# TEXT TO READ
Basis of Presentation and Summary of Significant Accounting Policies

 

As of the date of this Quarterly Report, the Summary of Significant Accounting Policies included in the Company's Annual Report have not materially changed, except as set forth below.

 

Basis of Presentation

 

The accompanying unaudited interim consolidated financial statements of the Company have been prepared in accordance with GAAP for interim financial information as found in the ASC and ASUs of the FASB, and with the instructions to Form 10-Q and Article 10 of Regulation S-X promulgated by the SEC. In the opinion of management, the accompanying unaudited interim consolidated financial statements of the Company include all normal and recurring adjustments (which consist primarily of accruals, estimates and assumptions that impact the unaudited interim consolidated financial statements) considered necessary to present fairly the Company’s financial position as of March 31, 2023, and its results of operations and cash flows for the three months ended March 31, 2023 and 2022. Operating results for the three months ended March 31, 2023 are not necessarily indicative of the results that may be expected for the year ending December 31, 2023. The unaudited interim consolidated financial statements presented herein do not contain the required disclosures under GAAP for annual financial statements. The accompanying unaudited interim consolidated financial statements should be read in conjunction with the annual audited financial statements and related notes as of and for the year ended December 31, 2022 filed with the SEC as part of the Annual Report.

# WORK INSTRUCTIONS
1. Rewrite the stretch of the accounting policies note from "As of the date" through "set forth below.", using "substantially" in place of "materially".
2. Continue the accounting policies note, beginning after its final sentence.

# STORED DATA
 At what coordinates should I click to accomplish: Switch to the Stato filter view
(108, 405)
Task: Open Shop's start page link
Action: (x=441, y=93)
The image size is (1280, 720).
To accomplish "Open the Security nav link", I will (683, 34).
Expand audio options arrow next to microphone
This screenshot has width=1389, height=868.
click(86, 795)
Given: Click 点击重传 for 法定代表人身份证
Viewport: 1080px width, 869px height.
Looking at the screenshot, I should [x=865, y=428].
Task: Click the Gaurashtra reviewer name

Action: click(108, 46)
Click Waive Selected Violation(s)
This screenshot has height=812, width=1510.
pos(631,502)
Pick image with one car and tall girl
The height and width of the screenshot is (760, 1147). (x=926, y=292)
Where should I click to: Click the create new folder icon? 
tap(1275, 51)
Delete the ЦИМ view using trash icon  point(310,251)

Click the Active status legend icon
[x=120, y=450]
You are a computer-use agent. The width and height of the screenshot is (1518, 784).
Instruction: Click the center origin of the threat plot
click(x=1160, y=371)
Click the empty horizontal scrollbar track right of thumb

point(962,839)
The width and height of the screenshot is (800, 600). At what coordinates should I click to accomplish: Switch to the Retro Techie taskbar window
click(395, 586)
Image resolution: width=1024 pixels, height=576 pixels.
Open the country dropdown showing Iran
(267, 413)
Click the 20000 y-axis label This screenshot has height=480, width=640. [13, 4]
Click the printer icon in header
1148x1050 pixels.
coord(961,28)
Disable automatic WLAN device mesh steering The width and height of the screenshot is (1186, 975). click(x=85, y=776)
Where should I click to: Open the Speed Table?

# SET OF ANSWERS
1.
As of the date of this Quarterly Report, the Summary of Significant Accounting Policies included in the Company's Annual Report have not substantially changed, except as set forth below.

2.
Use of Estimates

 

The preparation of financial statements in conformity with GAAP requires the Company to make estimates and assumptions that affect the reported amounts of assets and liabilities and disclosure of contingent assets and liabilities at the date of the financial statements and the reported amounts of expenses during the reporting period.

 

On an ongoing basis, the Company evaluates its estimates using historical experience and other factors, including the current economic environment. Significant items subject to such estimates are assumptions used for purposes of determining stock-based compensation. Management believes its estimates to be reasonable under the circumstances. Actual results could differ significantly from those estimates.

 

Fair Value of Financial Instruments

 

The carrying amounts of the Company’s financial instruments, including cash, cash equivalents, and accounts payable approximate fair value due to the short-term nature of those instruments.

 

Concentration of Credit Risk

 

Financial instruments that potentially subject the Company to significant concentrations of credit risk consist primarily of cash, cash equivalents, and marketable securities. The Company maintains deposits in federally insured financial institutions in excess of federally insured limits. The Company has not experienced any losses in such accounts and believes it is not exposed to significant risk on its cash, cash equivalents, and marketable securities.

 

Cash and Cash Equivalents

 

The Company considers any highly-liquid investments, such as money market funds, with an original maturity of three months or less to be cash equivalents.

 

Marketable securities

 

The Company classifies its marketable securities as available-for-sale, which include commercial paper and U.S. government debt securities with original maturities of greater than three months from date of purchase. The Company considers its marketable securities as available for use in current operations, and therefore classifies these securities as current assets on the consolidated balance sheet. These securities are carried at fair value, with unrealized gains and losses reported in comprehensive loss and accumulated other comprehensive loss within stockholders’ equity. Gains or losses on marketable securities sold will be based on the specific identification method.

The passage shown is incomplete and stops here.